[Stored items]
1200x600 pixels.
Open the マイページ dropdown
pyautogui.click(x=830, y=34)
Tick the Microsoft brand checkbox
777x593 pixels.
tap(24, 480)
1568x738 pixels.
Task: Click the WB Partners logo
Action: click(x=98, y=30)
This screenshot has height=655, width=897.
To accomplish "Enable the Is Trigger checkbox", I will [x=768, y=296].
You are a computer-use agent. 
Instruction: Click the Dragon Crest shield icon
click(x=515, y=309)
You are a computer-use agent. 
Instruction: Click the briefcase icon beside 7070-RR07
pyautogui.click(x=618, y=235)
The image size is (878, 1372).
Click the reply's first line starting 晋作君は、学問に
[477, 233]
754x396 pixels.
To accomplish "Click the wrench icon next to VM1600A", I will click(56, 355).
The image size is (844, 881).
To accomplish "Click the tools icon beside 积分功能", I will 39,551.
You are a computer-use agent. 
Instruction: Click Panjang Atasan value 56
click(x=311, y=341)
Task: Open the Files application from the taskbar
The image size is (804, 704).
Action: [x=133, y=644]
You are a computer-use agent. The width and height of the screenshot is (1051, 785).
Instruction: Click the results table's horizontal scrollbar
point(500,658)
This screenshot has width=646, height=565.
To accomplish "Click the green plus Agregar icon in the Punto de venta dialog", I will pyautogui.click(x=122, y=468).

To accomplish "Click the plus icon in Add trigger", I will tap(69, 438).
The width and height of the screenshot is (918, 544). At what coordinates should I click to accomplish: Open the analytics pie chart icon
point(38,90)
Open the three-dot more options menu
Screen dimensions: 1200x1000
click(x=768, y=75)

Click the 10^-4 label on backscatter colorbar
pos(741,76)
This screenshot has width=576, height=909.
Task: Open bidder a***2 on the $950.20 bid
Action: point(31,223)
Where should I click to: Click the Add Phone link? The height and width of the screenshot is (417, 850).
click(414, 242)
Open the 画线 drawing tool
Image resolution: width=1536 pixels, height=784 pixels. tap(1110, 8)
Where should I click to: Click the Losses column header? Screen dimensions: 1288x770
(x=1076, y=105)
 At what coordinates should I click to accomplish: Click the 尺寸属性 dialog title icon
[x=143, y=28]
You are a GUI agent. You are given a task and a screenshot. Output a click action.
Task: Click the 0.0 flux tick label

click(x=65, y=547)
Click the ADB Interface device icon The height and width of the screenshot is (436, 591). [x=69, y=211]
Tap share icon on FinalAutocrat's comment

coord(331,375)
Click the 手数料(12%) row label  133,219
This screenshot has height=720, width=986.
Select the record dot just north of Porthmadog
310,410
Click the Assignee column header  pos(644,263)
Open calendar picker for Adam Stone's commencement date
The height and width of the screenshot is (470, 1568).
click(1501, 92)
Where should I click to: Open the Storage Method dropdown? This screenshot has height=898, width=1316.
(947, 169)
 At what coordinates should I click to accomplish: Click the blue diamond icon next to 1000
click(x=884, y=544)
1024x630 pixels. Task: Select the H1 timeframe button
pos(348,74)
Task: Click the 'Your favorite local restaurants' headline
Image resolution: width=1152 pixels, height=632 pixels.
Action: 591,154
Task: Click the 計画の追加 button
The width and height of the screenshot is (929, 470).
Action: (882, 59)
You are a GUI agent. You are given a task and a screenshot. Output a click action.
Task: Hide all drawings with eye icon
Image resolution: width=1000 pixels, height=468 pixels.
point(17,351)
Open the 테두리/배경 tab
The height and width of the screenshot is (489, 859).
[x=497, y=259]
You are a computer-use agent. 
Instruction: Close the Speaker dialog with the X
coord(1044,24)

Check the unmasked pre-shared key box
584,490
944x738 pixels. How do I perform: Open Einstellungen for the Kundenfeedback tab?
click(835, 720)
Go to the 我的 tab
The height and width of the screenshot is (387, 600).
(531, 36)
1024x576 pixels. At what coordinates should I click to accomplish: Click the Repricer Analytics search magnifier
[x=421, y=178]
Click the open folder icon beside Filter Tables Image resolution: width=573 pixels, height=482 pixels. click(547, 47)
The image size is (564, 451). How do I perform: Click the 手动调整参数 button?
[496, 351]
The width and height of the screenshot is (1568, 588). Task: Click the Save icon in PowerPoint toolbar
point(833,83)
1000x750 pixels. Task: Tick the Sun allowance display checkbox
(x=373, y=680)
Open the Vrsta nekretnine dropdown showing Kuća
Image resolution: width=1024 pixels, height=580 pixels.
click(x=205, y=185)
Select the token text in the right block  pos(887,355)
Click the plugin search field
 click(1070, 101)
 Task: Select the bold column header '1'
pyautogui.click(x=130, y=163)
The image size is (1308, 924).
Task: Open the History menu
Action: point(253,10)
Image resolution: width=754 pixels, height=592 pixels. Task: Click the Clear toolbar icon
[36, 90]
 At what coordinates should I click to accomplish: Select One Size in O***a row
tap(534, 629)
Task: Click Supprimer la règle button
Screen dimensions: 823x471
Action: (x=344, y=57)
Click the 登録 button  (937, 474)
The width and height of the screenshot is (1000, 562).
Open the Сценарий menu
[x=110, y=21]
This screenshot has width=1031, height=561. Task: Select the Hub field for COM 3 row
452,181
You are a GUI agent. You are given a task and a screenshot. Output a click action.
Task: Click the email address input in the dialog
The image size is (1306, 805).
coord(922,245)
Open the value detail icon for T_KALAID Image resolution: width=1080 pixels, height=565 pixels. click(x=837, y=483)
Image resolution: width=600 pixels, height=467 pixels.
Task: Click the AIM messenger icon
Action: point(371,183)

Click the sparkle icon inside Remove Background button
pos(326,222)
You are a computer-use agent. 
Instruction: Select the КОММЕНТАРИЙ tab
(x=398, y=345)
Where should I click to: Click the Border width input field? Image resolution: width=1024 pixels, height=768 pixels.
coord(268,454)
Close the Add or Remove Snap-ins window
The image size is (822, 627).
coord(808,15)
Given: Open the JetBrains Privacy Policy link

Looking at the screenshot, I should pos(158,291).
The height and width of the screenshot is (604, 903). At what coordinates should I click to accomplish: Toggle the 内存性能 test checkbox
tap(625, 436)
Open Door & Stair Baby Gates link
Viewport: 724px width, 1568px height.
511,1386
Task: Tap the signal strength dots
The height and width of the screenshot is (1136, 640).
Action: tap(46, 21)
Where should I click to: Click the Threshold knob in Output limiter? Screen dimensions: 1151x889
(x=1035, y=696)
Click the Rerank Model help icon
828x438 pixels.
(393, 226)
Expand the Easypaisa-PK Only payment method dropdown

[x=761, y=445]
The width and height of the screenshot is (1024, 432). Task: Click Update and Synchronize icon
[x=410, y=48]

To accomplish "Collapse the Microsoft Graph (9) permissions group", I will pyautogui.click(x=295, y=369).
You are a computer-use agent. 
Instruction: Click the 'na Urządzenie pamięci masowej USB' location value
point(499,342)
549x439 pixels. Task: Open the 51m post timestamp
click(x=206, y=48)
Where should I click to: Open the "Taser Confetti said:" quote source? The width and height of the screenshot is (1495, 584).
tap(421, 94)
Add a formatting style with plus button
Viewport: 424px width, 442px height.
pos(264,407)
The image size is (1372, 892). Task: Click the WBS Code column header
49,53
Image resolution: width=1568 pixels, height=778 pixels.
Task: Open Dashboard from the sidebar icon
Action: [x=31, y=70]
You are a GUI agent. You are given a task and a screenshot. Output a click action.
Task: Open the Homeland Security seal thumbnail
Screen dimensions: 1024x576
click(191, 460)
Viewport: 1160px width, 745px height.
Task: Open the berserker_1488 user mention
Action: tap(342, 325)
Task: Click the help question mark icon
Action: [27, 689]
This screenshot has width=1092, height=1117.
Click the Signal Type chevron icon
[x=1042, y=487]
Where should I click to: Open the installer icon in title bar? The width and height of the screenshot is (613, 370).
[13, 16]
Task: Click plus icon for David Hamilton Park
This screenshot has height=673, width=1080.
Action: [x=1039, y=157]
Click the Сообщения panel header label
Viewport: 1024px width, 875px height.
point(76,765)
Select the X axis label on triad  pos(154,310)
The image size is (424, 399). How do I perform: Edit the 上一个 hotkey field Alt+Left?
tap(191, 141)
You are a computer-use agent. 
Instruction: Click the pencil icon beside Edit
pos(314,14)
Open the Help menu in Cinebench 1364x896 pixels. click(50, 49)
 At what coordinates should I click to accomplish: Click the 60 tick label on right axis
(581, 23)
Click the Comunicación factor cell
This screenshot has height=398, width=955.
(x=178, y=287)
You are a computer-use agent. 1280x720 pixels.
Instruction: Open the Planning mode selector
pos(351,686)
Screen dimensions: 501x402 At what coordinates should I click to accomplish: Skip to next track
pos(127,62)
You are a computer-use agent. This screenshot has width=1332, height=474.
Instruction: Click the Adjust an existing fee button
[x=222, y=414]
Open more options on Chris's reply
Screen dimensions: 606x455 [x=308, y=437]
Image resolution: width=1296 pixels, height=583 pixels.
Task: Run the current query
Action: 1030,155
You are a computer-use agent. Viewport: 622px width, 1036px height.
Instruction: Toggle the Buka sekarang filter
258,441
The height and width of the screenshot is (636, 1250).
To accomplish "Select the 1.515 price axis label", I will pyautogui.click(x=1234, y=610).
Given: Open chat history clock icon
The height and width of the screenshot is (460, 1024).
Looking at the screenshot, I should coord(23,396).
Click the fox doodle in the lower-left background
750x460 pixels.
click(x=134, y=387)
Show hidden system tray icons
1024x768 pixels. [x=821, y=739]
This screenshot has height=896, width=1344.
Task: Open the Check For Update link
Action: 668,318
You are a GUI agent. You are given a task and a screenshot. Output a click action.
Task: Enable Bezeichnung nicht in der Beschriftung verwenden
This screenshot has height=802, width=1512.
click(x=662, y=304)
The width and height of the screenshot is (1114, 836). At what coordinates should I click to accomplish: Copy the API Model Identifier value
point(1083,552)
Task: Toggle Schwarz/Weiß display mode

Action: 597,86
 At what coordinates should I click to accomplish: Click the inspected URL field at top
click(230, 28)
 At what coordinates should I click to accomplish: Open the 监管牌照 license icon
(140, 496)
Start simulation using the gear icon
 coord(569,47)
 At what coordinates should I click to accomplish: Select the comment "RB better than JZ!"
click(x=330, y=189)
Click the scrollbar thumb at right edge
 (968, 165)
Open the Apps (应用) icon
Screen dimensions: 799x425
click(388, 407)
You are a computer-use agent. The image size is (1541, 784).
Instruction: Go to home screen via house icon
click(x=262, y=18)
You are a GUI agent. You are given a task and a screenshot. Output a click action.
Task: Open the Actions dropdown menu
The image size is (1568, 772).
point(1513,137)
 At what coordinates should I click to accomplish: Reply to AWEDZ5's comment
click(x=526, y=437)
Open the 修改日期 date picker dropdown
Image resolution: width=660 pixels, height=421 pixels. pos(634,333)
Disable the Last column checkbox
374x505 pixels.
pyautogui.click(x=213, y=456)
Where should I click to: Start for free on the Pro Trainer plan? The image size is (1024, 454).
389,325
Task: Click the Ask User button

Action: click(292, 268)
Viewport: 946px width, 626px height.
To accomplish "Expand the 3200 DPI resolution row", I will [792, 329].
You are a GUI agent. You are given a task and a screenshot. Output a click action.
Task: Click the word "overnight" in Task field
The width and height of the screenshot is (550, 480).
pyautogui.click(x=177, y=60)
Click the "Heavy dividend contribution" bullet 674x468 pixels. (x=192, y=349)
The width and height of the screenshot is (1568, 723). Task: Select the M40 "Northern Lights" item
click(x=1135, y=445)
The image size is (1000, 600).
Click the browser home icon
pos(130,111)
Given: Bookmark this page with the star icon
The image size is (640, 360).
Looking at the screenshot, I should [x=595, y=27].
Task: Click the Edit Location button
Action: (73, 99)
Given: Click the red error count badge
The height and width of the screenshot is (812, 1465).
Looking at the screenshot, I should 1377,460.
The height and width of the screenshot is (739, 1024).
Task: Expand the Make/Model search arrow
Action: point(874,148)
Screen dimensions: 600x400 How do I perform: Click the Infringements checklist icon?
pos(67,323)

**WORK REQUIRED**
Which lines in the data above contain "Enable"? Show each one.

**RESULT BELOW**
To accomplish "Enable the Is Trigger checkbox", I will [x=768, y=296].
Task: Enable Bezeichnung nicht in der Beschriftung verwenden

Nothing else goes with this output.